Ukkonen算法(简称ukk算法)是一个online算法,它与mcc算法的一个显著区别是每次只对S的一个前缀生成隐式后缀树(implicit suffix tree),然后考虑S的下一个字符S[i+1]并将S[0...i+1]的所有后缀加入到上一个阶段中生成的隐式后缀树中,形成一个新的隐式后缀树。最后用一个特殊字符将隐式后缀树自动转换成真实的后缀树。这样ukk的一个最大优点就是不需要事先知道输入字串的全部内容,只需使用增量方式生成后缀树。和mcc算法类似,也是采用压缩存储Trie,以达到节省空间的目的。通过使用implicit extensions和suffix link两大技巧,时间复杂度可以达到线性。

*****************************名词术语*****************************
为便于理解算法,先介绍几个名词。

隐式后缀树(implicit suffix tree):后缀可能终止于叶子结点,也可能隐藏在内部结点中。

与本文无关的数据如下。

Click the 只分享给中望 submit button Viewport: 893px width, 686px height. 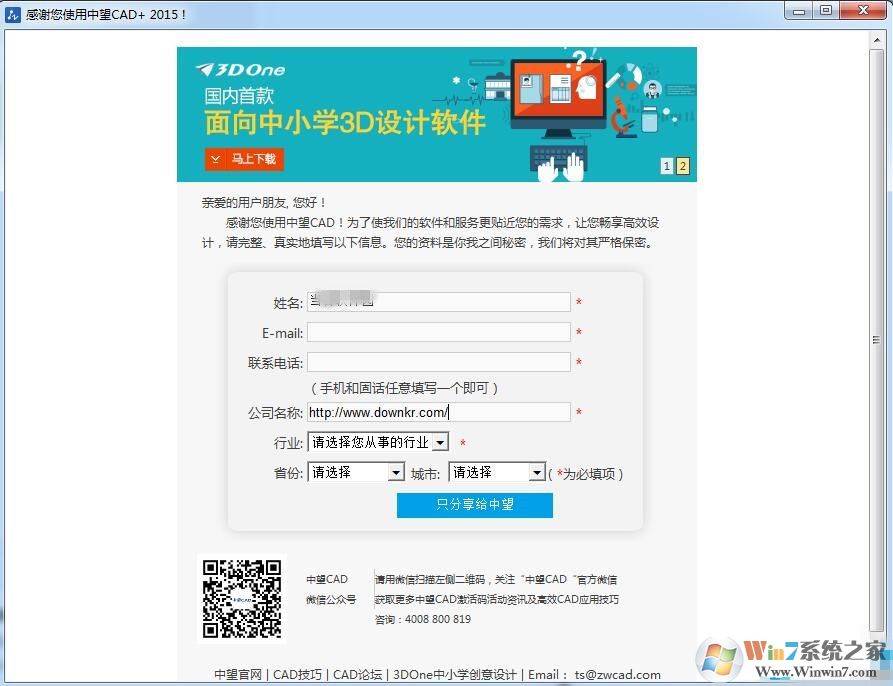(474, 505)
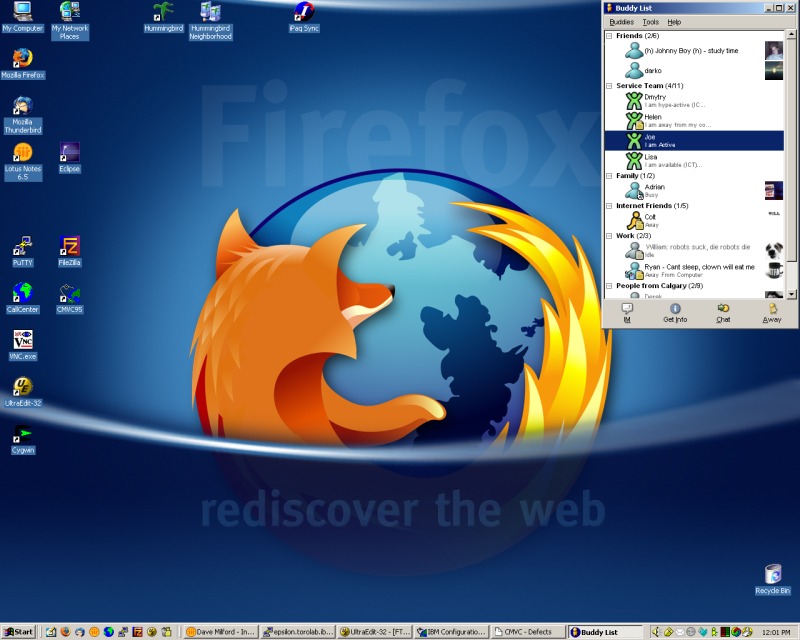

如果输入串中最后一个字符不同于其他字符,那么所有的后缀都终止于叶子结点,不会有后缀隐藏在内部结点中。这就是为什么ukk算法中最后一个字符必须是特殊字符的原因。

阶段(phase):在阶段i+1中,将考虑S[i+1]进来并将S[0...i+1]的所有后缀加入到上一个阶段i生成的隐式后缀树中,形成一个新的隐式后缀树。

扩展(extension):在每个阶段中,需要将每一个后缀加入到上一个阶段的隐式后缀树中,每个后缀加入操作叫做extension j。例如要生成mississippi$的后缀树,在phase i+1=4时,需要将后缀missi,issi,ssi,si,i分别加入到phase 3生成的隐式后缀树中,换句话说,这个阶段中共有5个extensions,分别将子串S[j...4]加入到phase 3生成的隐式后缀树中,其中j的取值范围为[0...4],。

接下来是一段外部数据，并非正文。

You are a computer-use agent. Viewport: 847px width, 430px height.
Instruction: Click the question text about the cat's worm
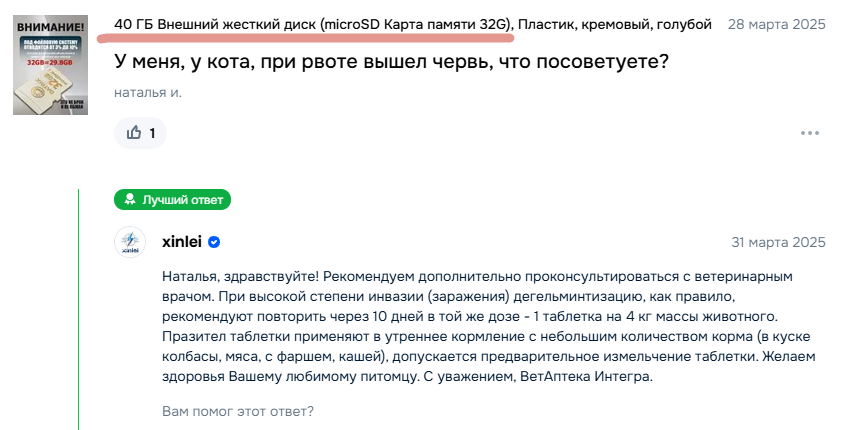392,61
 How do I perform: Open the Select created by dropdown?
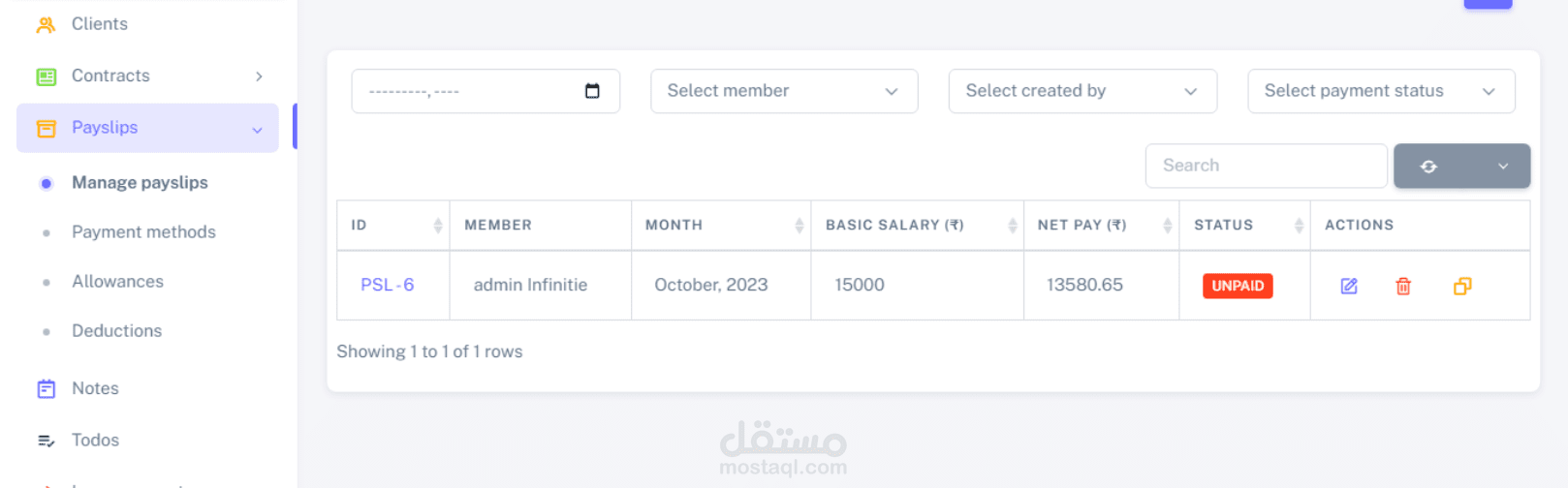coord(1082,91)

后缀链(suffix link):参考前面关于mcc算法的博文(注意:只有内部结点才有suffix link,叶子结点无需suffix link)。

*****************************规则1,2,3*****************************

生成隐式后缀树的过程,需要依照三个规则来处理每一个extension(以下叙述假设针对phase i+1):
规则1)如果S[j...i]的最后一个字符在叶子结点中,那么直接将S[i+1]附加到S[j...i]后面。

规则2)如果S[j...i]的最后一个字符在不在叶子结点中,而且当前的隐式后缀树中该路径上的下一个字符c不等于S[i+1],那么需要生成一个新的结点。这个规则也包括在root结点产生一个叶子结点的情况。

规则3)如果在规则2中,下一个字符c等于S[i+1],则不需要做任何操作,因为当前后缀S[j...i+1]已经存在于隐式后缀树中。

*****************************ukk算法复杂度能达到O(n)的原因*****************************
如果不是用implicit extensions和suffix link,ukk算法的复杂度实际上为O(n^3),这比蛮力法的性能还差,显然这是不能接受的。由于有implicit extensions和压缩Trie结构,在增量处理时可以对已经是叶子的结点进行简化(采用规则1)。在每一个extension中针对规则2和规则3的情况,通过suffix link可以直接跳到某个结点,而不需要从root结点搜索,另外一旦应用规则3(原因是由后缀树的特点造成的),则整个phase就可以提前结束(这叫做"show-stopper"技巧)。这两大技巧使得ukk算法的平摊复杂度达到线性。

由于产生叶子结点的来源只有通过规则2这一条渠道,而且叶子结点永远都是叶子结点("once a leaf, always a leaf"),因此当前phase中如果有应用规则2产生的叶子结点,那么它们会加入到下一个phase中的叶子结点集合中,在下一个阶段继续应用规则1(属于implicit extension),而不是规则2。设当前phase中最后一个应用规则2产生的叶子结点的extension编号为变量j_star,在下一个phase中应用规则2和规则3的结点只需要从j_star+1开始。由于所有的叶子结点属于implicit extensions,可以简化操作,只有规则2需要采用类似mcc算法的fastscan和slowscan找到u和v(以及建立上一个v到当前v的suffix link)。而在每一个phase中规则3的应用机会最多只有一次。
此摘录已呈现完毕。